Set the global environment
We can use the global
command to set the global environment in Stata.
For example, we can set the global directory dir
as follows:
global dir "~/example"
Then, we can use dir
to refer to the directory in the following
commands.
cd $dir // change the directory to the global setting
We can also set the global macro subset
to refer a dataset, which
includes the variables length
, price
, and mpg
as follows:
global subset length price mpg
Then, we can do summary statistics for the variables x
, y
, and z
as follows:
summarize $subset
It will show the summary statistics for the variables length
, price
,
and mpg
.
. summarize $subset
Variable | Obs Mean Std. dev.

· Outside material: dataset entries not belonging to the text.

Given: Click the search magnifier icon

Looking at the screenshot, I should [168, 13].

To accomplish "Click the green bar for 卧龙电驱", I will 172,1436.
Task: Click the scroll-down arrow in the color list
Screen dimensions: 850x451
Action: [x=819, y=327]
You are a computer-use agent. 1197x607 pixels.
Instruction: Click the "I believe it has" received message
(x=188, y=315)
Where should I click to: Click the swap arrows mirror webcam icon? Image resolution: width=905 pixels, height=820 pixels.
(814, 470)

Min Max
-------------+---------------------------------------------------------
length | 74 187.9324 22.26634 142 233
price | 74 6165.257 2949.496 3291 15906
mpg | 74 21.2973 5.785503 12 41
Import data
Excel files
Like R and Python, we can import different type of data in Stata.
The most common data type is .csv
or .xlsx
files, we can use the
import delimited
command to import the .csv
file.
import delimited "~/example/data.csv", clear // csv file
import excel "~/example/data.xlsx", firstrow clear // excel file
Stata files
Sometimes, we do analysis based on the Stata files. We can use the use
command to load the Stata files.
use "~/example/data.dta", clear
URL data
We can also import data from the URL. For example, we can import the
data from the URL https://www.stata-press.com/data/r16/auto.dta
as
follows:
use set "https://www.stata-press.com/data/r16/auto.dta", clear
Save data
Saving data is similar to importing data. We can save the file as .dta
or .csv
format.
save "~/example/data.dta", replace // save as dta file
export delimited "~/example/data.csv", delimiter(",") replace // save as csv file
export excel "~/example/data.xlsx", firstrow(variables) replace // save as excel file
Data manipulation
Data cleaning
Once we import the data, we can start to play with the variables. For example, to create, sort, merge, or reshape the data.

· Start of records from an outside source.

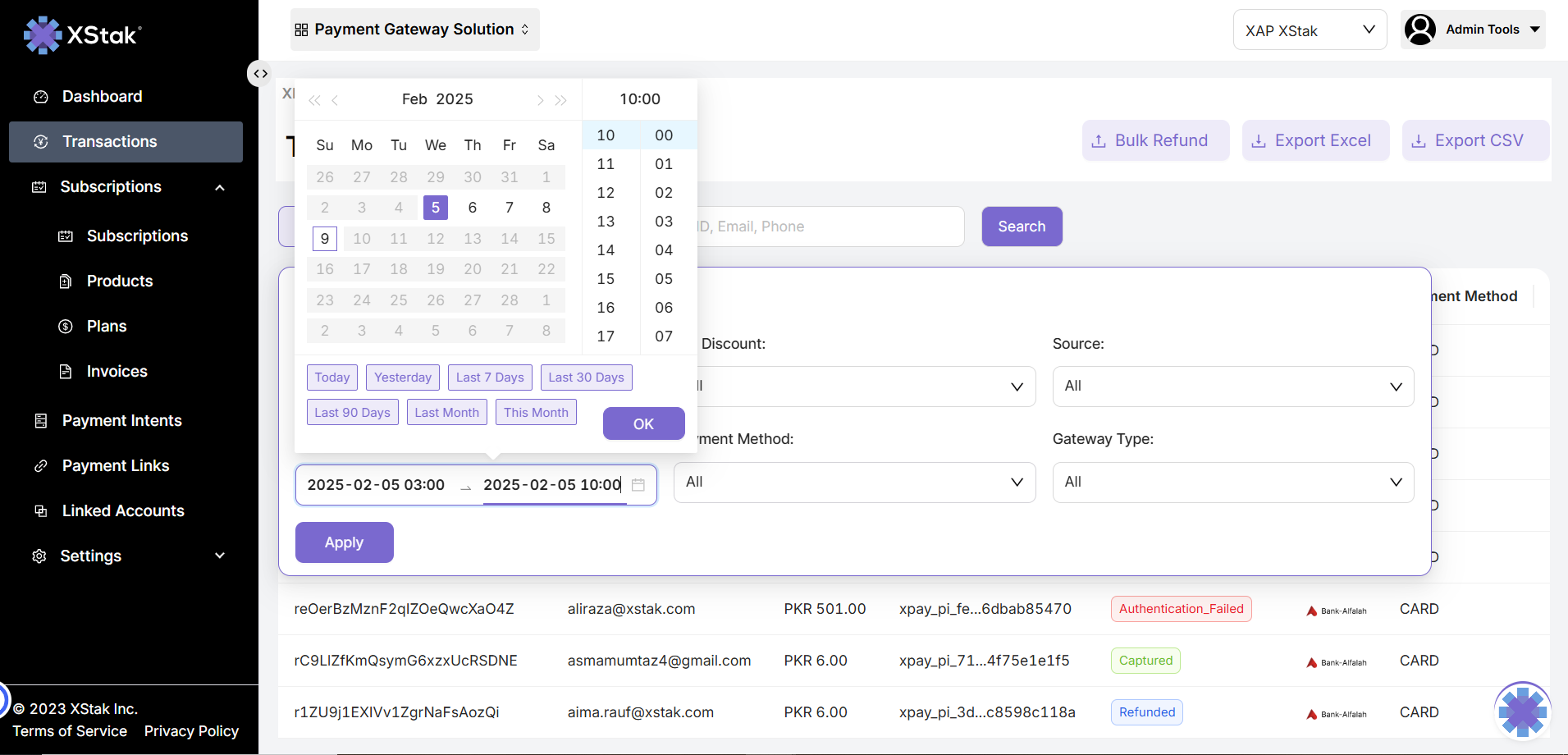Viewport: 1568px width, 755px height.
Task: Go to previous year in date picker
Action: point(314,100)

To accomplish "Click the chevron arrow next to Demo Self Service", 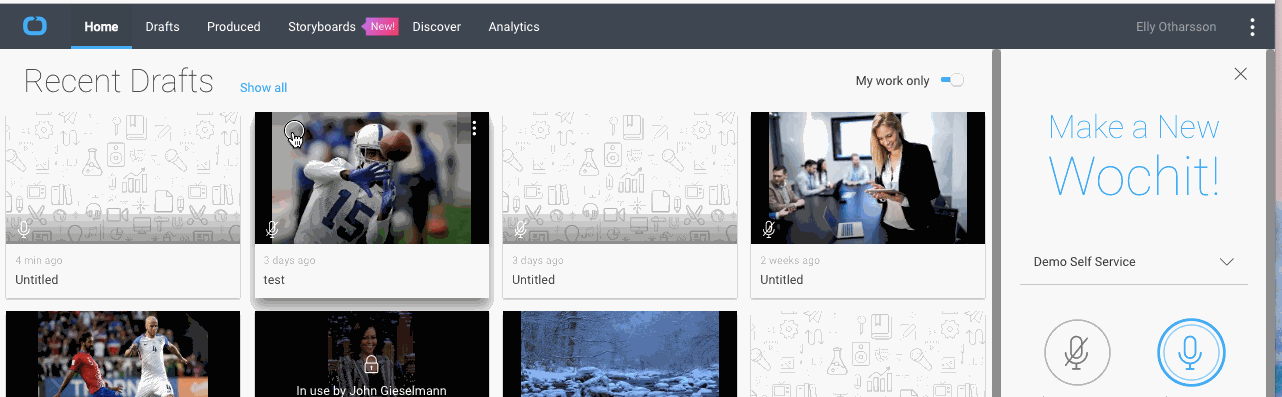I will click(1227, 262).
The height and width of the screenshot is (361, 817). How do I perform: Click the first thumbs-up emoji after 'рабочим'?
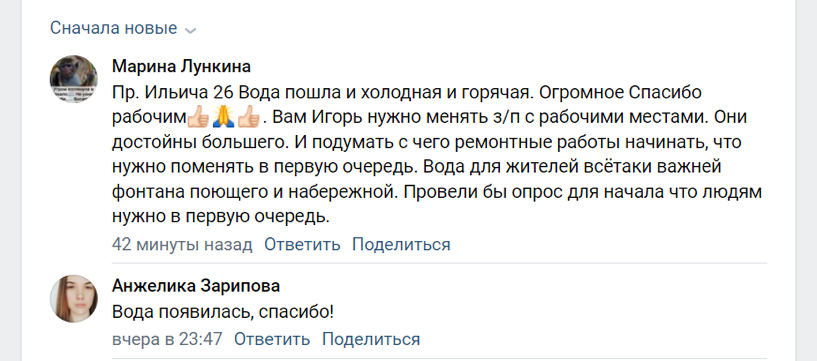tap(198, 118)
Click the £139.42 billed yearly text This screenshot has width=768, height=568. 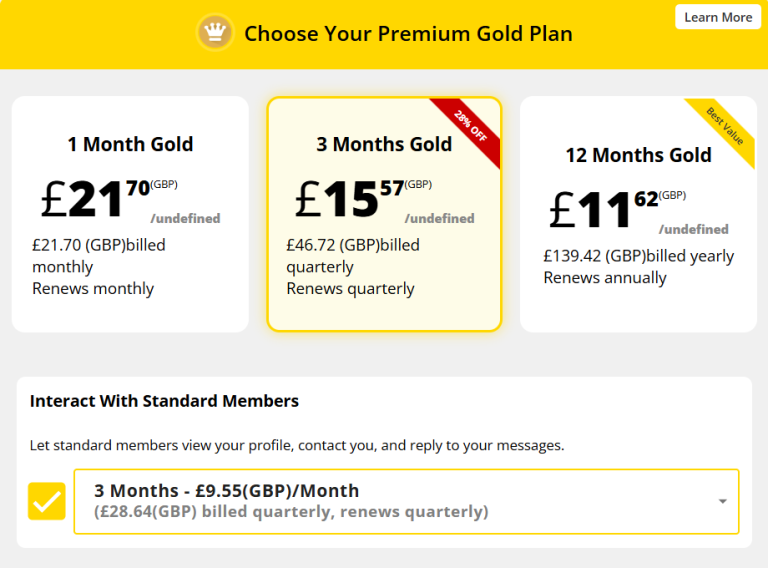(x=638, y=256)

generate lpkm = 235.21 / mpg // create a new variable litre/100km = 235.21/mpg
gsort lpkm // sort the data by var1
gen id = _n // create a running id variable (gen is short for generate)
g id = _N // create a constant id variable (g is short for generate)

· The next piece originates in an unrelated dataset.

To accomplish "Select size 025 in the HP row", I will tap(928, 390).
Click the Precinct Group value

If you want to add some condition to the data, you can use the if
command. For example, to create a new variable lpkm_10
based on the
condition lpkm > 10
, you can use the following command:
generate lpkm_10 = lpkm if lpkm > 10
If the condition is satisfied for the observation, the value of
lpkm_10
will be the value of lpkm
. Otherwise, the value of lpkm_10
will be missing.
Sometimes, we need to group the data based on the condition. We can use
the by
command to group the data (similar to group_by
in dplyr
).
For example, we want to calculate the mean of lpkm
for each group of
make
and save the result in a new variable mean_lpkm
, we can use the
following command:
by make: egen mean_lpkm = mean(lpkm)
egen mean_lpkm = mean(lpkm), by(make)
We can also create dummy variables for the categorical variables. For
example, we want to create a dummy variable d_i
for the variable var
with the value i
, we can use the following command:
tab var, mi gen(d) // include missing values
Data summarization
To explore the basic statistics of the data, we can use the following commands
summarize var1 var2, detail // summary statistics "detail" if you want to see more details
univar var1 var2, boxplot // univariate summary
ci mean var1, level(95) // confidence interval
corr var1 var2 // correlation
The above commands will can help us to understand the basic statistics of the variables.
Data visualization
After we summarise the data or estimate the model, we would like to visualise the data. We can use the following commands to visualize the data.
histogram var1 // histogram